Now I would like to turn to the”Orange”which as I have already mentoned I straight away on the extra rubber strap. On this strap you instantly notice a difference in weight, which intrigued me so much I had to compare both watches on over kitchen scales. The result of this “scientific” check was 90 grammes on the rubber strap and with the steel almost double that at 175 grammes. Clearly the steel bracelet makes a significant contribution..

The key difference between these two watches is the movement. Both using relaible “work horses”, in the case of this example of the “Orange” it was fitted with the Seiko NH-35A. I expected the automatic rotor in this movement to be noisier than the Sellita but on the wrist you hardly hear it. This then brings me to the display back, Personally I prefer solid case backs especially when the movement being showcased is,sticking to equine terms, a “work horse” rather than a “show pony”.

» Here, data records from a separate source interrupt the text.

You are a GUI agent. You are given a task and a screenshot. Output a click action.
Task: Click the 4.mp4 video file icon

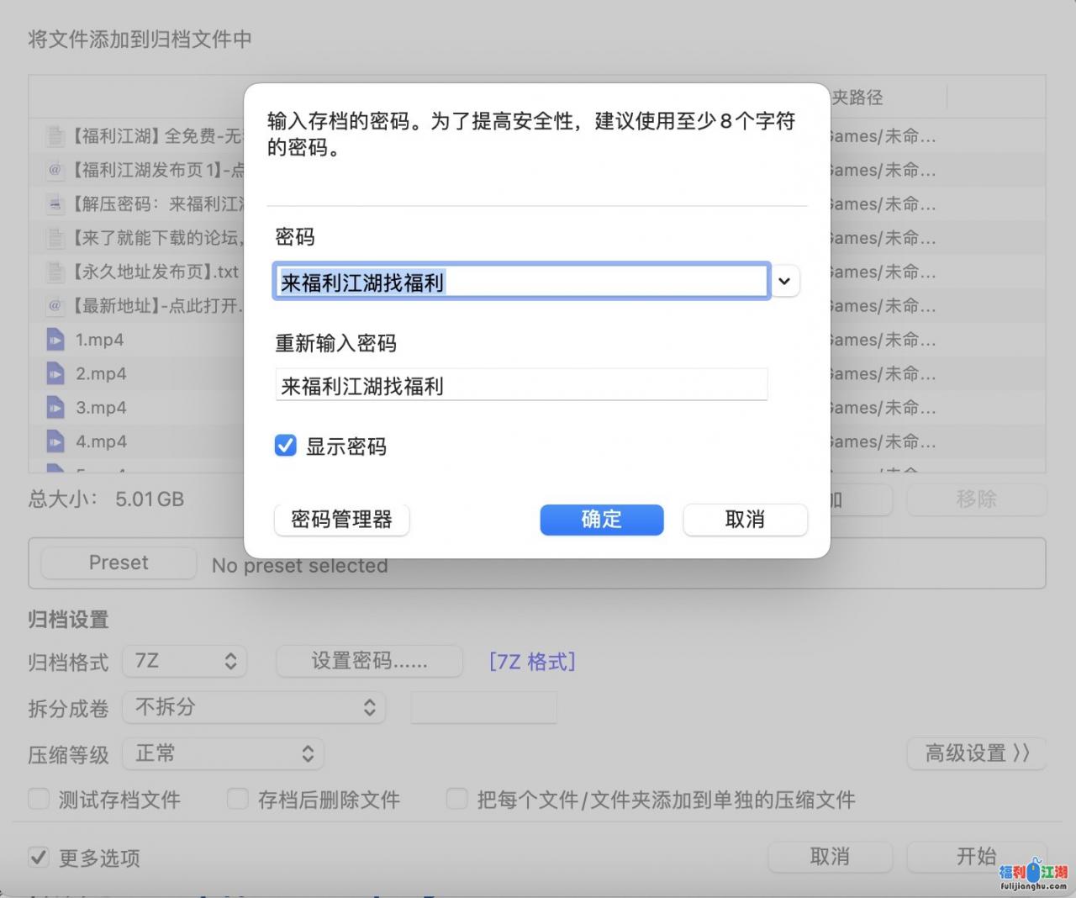point(55,441)
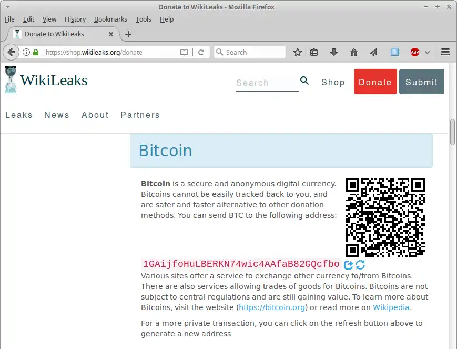Go to the Firefox home page icon

click(354, 52)
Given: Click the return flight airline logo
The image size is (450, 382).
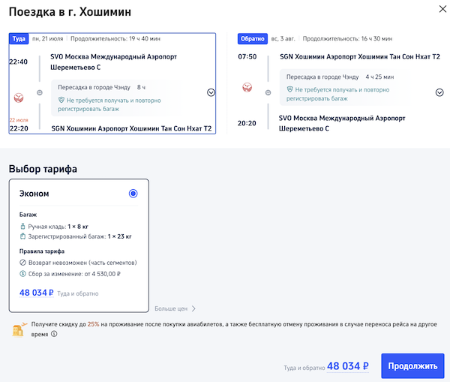Looking at the screenshot, I should point(247,88).
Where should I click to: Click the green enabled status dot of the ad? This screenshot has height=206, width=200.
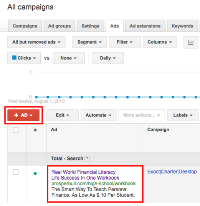click(x=35, y=173)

Then finally there is the most obvious difference, the colour used on the dial and second hand. In this case orange.

Seiko Movement

Automatic, self-winding Japanese caliber Seiko NH35a

Power reserve 41 hours

Accuracy -20/+40 s/day

Of course I need to make a special mention of the distinctive steel bracelet. When I first tried the watch over a beer i was immediately strick by how comfortable it was. As you would expect on a diver’s watch this bracelet is fitted with a useful extension clasp. A non-extending clasp might make the bracelet a little less hefty and let the clasp lie a little flusher.

So conclusions- very impressive.Distinctive and well made, at a very reasonable price. My personal choice of varient would be no date, solid caseback with Sellita movement. Maybe on the NATO strap which unfortunately only tried in the pub.